Neera Tanden fakes it, sort of

I watched as much of Neera Tanden’s confirmation hearing yesterday as I could stand. It amounted to about 20 minutes, off and on.

Sen. Rob Portman probed Tanden’s nasty tweets about some of his Republican colleagues. Tanden expressed regret. It seemed to me not only that she was faking it, but that she wasn’t really trying to conceal the fakery.

Her sing-song delivery cried out insincerity. Had Tanden not made it clear that she was just going through the motions, she would have risked discrediting herself with those whose approval she wants the most.

Tanden said she was sorry for “any hurt” her language has caused. But Tanden knows the problem with her language isn’t hurt feelings. If anything, her targets, such as Sen. Ted Cruz, probably consider her tirades a badge of honor.

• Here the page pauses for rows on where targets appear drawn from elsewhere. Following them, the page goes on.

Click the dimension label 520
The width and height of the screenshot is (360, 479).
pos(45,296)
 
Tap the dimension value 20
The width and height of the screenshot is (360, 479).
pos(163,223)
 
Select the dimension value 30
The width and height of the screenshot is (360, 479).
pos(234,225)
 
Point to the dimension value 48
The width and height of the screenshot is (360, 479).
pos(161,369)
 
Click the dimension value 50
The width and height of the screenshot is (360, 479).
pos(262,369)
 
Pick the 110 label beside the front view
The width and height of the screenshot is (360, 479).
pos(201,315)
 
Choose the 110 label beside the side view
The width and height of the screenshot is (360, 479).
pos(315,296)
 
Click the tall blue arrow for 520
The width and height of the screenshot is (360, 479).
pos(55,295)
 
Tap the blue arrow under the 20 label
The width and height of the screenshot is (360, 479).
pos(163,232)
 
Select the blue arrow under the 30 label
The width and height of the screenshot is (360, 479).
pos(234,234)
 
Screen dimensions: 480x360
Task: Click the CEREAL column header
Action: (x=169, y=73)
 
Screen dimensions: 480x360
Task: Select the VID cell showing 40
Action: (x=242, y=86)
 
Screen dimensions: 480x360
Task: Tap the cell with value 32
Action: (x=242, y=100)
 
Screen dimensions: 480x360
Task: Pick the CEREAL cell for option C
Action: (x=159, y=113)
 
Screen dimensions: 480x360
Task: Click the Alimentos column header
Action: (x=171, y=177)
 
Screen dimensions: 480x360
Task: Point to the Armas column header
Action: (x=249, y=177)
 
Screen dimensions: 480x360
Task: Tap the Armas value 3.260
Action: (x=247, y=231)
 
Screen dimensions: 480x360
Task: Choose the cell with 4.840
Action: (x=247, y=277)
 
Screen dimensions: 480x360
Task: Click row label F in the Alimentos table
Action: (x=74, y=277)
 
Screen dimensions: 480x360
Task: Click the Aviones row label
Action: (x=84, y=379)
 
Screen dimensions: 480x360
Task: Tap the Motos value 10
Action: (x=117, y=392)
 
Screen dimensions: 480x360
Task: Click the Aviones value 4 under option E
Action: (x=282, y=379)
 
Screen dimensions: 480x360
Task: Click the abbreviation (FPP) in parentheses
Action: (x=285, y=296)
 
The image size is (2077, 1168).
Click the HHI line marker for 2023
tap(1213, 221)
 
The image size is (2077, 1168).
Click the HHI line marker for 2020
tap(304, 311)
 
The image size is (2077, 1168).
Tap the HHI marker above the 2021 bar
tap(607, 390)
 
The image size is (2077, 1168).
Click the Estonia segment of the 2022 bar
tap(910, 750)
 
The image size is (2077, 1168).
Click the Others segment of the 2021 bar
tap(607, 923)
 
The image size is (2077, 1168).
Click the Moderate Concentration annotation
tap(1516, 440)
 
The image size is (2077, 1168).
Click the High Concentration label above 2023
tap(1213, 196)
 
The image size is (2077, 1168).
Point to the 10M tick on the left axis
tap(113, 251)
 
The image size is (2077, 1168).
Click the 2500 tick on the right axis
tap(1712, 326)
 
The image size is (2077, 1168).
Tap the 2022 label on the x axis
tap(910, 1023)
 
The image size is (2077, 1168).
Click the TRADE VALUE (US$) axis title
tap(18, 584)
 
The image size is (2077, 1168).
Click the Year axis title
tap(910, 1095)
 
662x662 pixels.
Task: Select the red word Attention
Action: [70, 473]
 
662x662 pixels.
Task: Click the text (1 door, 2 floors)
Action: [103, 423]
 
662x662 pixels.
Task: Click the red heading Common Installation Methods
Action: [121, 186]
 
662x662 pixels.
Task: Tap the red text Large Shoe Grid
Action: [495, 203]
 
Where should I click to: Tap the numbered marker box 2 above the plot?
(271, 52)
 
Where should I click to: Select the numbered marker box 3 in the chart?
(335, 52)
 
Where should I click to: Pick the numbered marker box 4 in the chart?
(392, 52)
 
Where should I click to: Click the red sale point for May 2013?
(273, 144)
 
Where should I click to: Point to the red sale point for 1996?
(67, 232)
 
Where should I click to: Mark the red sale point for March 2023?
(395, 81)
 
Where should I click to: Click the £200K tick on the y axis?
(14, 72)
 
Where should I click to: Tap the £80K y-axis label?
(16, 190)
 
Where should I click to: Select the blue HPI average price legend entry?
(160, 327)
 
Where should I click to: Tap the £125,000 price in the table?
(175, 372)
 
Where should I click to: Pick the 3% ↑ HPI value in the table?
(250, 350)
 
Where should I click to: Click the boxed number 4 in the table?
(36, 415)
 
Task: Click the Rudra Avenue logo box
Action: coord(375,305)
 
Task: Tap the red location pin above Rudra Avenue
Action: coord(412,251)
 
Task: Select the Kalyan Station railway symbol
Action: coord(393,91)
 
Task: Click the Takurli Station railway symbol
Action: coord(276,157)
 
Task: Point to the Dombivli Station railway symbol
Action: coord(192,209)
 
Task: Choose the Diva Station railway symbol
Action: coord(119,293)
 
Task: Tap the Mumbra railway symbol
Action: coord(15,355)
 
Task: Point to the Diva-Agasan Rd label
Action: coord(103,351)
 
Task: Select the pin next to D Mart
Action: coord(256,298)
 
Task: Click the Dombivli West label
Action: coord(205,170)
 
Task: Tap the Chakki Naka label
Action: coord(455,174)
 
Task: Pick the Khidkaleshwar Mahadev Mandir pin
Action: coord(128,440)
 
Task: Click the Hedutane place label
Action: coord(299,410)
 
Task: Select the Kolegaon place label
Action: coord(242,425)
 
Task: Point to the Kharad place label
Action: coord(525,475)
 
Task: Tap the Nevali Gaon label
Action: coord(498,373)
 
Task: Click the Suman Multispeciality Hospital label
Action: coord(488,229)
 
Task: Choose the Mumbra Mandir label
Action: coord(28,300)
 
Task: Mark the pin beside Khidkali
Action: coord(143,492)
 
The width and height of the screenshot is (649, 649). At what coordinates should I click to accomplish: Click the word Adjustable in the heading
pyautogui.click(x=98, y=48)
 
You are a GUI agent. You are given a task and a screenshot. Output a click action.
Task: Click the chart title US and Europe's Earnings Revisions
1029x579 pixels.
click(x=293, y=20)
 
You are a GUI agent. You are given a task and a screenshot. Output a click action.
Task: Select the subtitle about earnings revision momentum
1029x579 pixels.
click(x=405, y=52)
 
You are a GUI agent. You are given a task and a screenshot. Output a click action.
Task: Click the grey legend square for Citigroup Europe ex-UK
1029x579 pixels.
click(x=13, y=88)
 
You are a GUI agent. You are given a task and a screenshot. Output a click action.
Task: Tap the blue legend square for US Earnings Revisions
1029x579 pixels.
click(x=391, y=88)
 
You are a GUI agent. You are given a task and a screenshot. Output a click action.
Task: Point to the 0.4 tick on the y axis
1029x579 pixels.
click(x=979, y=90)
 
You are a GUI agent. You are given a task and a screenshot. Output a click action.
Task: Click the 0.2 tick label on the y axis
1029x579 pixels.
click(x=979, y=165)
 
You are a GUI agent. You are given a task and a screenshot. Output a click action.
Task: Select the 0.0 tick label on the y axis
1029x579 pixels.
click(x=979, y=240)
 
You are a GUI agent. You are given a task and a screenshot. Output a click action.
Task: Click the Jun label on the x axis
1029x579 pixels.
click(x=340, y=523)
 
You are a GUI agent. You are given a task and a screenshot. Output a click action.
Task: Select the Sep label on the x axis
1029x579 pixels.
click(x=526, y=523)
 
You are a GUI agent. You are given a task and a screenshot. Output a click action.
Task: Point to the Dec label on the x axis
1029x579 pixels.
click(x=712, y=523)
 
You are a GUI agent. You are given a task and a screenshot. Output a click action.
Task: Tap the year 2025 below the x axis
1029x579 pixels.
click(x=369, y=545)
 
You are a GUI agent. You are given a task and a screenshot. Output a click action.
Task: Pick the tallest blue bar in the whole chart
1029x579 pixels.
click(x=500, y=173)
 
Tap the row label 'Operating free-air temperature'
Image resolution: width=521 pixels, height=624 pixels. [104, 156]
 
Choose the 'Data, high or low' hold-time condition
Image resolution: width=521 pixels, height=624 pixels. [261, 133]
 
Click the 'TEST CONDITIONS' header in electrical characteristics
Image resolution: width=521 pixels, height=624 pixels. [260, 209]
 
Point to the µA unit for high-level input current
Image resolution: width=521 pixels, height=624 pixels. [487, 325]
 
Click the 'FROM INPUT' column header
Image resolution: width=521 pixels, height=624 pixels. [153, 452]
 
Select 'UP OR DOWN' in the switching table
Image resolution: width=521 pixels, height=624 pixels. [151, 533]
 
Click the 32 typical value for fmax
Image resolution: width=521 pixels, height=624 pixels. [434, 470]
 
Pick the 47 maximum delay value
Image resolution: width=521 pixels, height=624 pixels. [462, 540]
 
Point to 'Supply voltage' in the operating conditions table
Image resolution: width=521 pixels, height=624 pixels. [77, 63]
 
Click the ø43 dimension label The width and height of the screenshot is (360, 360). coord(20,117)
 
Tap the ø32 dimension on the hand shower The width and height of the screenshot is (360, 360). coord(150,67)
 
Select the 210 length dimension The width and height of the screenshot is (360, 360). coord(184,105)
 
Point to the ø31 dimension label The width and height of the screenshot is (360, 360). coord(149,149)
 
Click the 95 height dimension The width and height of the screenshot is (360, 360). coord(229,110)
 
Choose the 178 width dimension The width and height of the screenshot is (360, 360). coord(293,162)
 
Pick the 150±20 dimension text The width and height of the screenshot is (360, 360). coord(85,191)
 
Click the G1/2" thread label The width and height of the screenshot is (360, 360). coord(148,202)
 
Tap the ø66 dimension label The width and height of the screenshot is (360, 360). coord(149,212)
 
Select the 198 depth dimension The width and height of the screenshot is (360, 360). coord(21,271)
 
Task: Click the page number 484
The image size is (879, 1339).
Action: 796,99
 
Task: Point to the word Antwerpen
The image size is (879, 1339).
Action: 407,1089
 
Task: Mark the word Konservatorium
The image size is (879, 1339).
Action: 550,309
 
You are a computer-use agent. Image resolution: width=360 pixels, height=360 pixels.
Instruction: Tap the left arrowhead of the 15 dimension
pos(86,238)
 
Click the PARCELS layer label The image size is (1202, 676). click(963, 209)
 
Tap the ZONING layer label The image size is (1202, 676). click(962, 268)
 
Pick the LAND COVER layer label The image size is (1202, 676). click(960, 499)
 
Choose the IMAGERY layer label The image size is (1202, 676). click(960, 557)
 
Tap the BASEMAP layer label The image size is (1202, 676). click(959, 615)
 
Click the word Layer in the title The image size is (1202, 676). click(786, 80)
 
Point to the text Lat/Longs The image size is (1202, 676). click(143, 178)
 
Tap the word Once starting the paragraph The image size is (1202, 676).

The problem with her tweets is that they reveal her to be a nasty, intemperate partisan. They are a window into a vicious soul. Nor are they the only such window. Her treatment of staff and associates, including a physical assault on a top editor at ThinkProgress after he asked Hillary Clinton about the war in Iraq, is another.

People who feel as Tanden does about political opponents and who lack the restraint to hide those feelings from the public shouldn’t hold important government positions. It’s as simple as that.

However, I assume Tanden will be confirmed. For most Senate Democrats, her viciousness is a feature, not a bug. For the few others, it’s not disqualifying.

If roles were reversed, a few Republican Senators would probably balk at a nominee like Tanden. But I don’t expect that any Democrats will.

Tanden shouldn’t be confirmed, but there’s a bright side to this. The head of Biden’s Office of Management and Budget was always going to be someone of Tanden’s ideology. The fact that it’s someone as visible and controversial as Tanden is advantageous for conservatives.

Tanden is a walking rebuttal of the claim that Joe Biden is serious about uniting the country. If he were serious, he wouldn’t have given a key job to a vicious partisan. The sooner America disabuses itself of Biden’s unification lie, the better.

In addition, an opposition party always needs people it can cast as symbols of what’s evil about an administration. Tanden will take on that role, and she will not be alone.